Stored items:
<<<<

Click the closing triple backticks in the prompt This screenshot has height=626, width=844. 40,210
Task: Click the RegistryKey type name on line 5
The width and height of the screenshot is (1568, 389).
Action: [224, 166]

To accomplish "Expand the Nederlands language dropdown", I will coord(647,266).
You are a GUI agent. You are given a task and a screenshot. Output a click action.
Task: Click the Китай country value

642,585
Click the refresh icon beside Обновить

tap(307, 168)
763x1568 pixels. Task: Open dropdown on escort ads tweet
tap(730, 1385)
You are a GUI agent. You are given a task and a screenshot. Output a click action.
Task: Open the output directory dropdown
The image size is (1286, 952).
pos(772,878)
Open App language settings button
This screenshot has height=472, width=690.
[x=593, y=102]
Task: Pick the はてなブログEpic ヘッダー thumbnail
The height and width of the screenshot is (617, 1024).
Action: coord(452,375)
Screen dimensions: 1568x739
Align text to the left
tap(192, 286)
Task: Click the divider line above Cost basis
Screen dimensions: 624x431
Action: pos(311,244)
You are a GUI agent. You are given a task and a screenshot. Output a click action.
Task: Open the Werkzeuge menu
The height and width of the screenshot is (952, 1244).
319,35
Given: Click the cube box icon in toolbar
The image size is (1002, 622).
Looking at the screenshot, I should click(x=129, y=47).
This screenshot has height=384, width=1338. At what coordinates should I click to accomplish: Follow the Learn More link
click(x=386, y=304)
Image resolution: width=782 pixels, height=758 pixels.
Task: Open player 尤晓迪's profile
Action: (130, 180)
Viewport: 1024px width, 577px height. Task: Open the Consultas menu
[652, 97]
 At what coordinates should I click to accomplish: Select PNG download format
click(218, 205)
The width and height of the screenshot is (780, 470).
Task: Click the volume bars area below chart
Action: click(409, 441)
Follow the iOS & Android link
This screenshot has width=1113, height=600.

>>>>

**What is being asked**
From the records above, quote only the lines running from the line with "Task: Click the Китай country value" to the line with "Open App language settings button", both lines included.

**Response area**
Task: Click the Китай country value

642,585
Click the refresh icon beside Обновить

tap(307, 168)
763x1568 pixels. Task: Open dropdown on escort ads tweet
tap(730, 1385)
You are a GUI agent. You are given a task and a screenshot. Output a click action.
Task: Open the output directory dropdown
The image size is (1286, 952).
pos(772,878)
Open App language settings button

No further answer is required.